Sperrazza, Whitney (Author)
Anderson, Penelope (Advisor)
MacKay, Ellen (Advisor)
“Perverse Intimacies” explores the unexpected collisions among women writers, poetic form, and Renaissance anatomy in order to argue that early modern female poets offer alternatives to the sexually violent poetic conventions that structure early English lyric tradition. I consider how Aemilia Lanyer, Mary Wroth, Hester Pulter, and Margaret Cavendish confront conventional representations of violence to the female body and foreground how that violence becomes part of the period’s aesthetic project of knowing the female body. As they critique reading experiences constructed around such violence (reading experiences structured through what I define as “perverse intimacy”), these female poets explore alternative forms of intimate engagement among the text and its reading and writing bodies. This project responds to scholarship that largely studies early modern women’s poetry in relation to the male-dominated literary market, often drawing on biographical evidence to consider how women writers manipulate the gendered constraints of that market. Instead, I offer a feminist formalist analysis, and find aesthetic innovations within these poets’ representations of the female body and various forms of invasive and gendered violence. I consider their poetry alongside the period’s anatomical materials, which offer a rich paradigm for considering how violence against the female body is not just a thematic feature of these texts, but is also embedded and enacted within the poetry’s formal structures.

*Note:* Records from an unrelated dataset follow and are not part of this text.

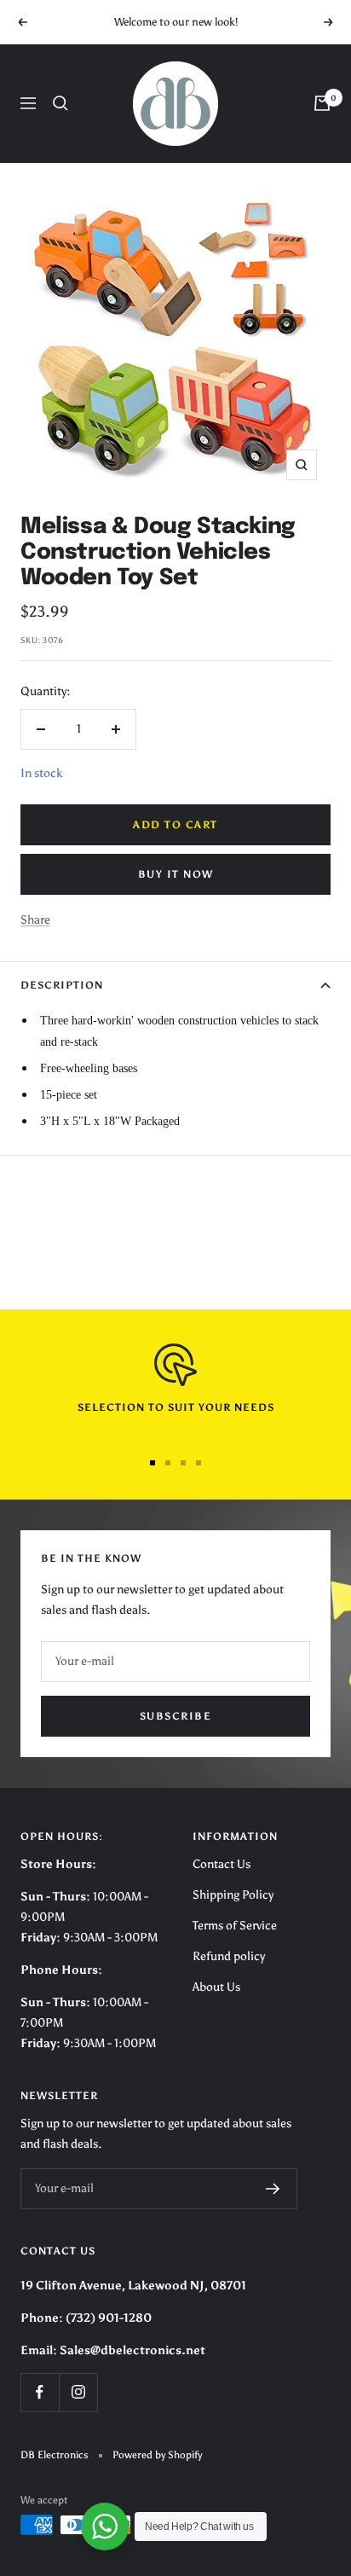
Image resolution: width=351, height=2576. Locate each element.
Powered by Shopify (157, 2455)
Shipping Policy (233, 1895)
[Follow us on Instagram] (78, 2392)
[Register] (273, 2189)
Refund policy (229, 1956)
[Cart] (322, 103)
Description (61, 985)
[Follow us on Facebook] (39, 2392)
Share (35, 920)
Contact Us (221, 1864)
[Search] (60, 103)
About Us (216, 1987)
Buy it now (176, 874)
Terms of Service (235, 1925)
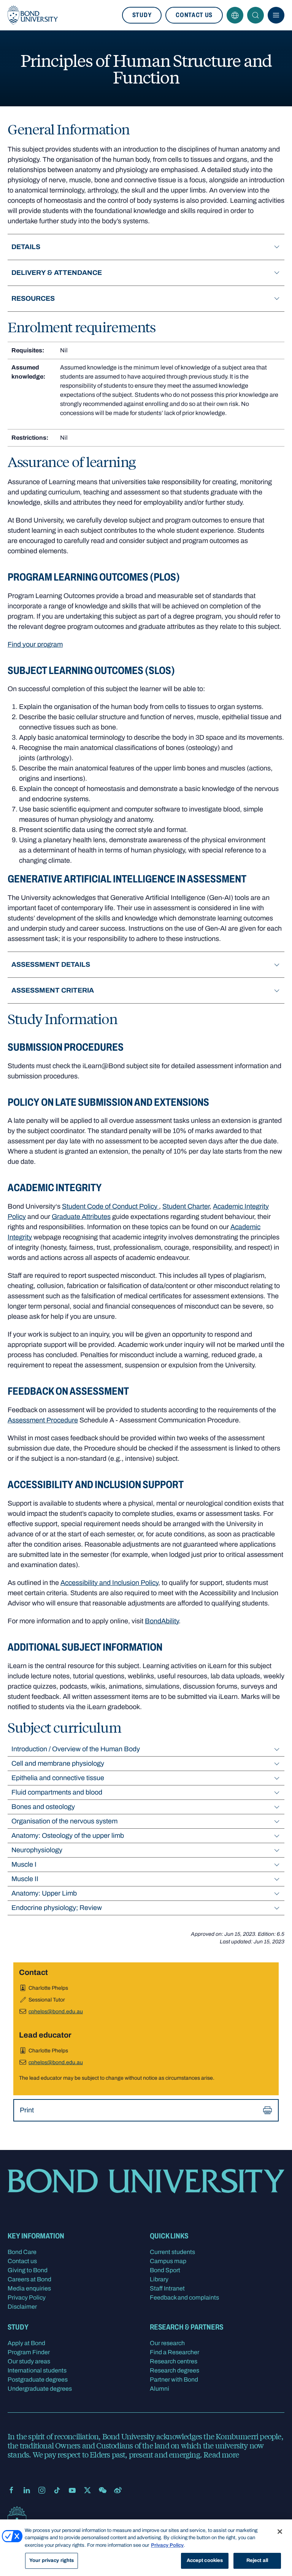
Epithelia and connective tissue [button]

Early modern anatomical discourse was centrally concerned with how to translate the fleshly body to the flat surface of the page. Each of my chapters looks at how female poets draw on these same concerns, appropriating anatomy’s tactile and material emphasis in order to foreground the extent to which poetry can be an invasive bodily experience. As an alternative, Lanyer, Wroth, Pulter, and Cavendish attend to the close encounters reading invites, and their work calls for tactile engagement with textual bodies and poetic material rather than relying on reading’s traditional visual and aural perceptual modes. In addition to offering an interdisciplinary approach that traces the entanglements between early modern aesthetic and scientific representational modes, this project also opens space for a reconsideration of the radical possibilities of early women’s texts.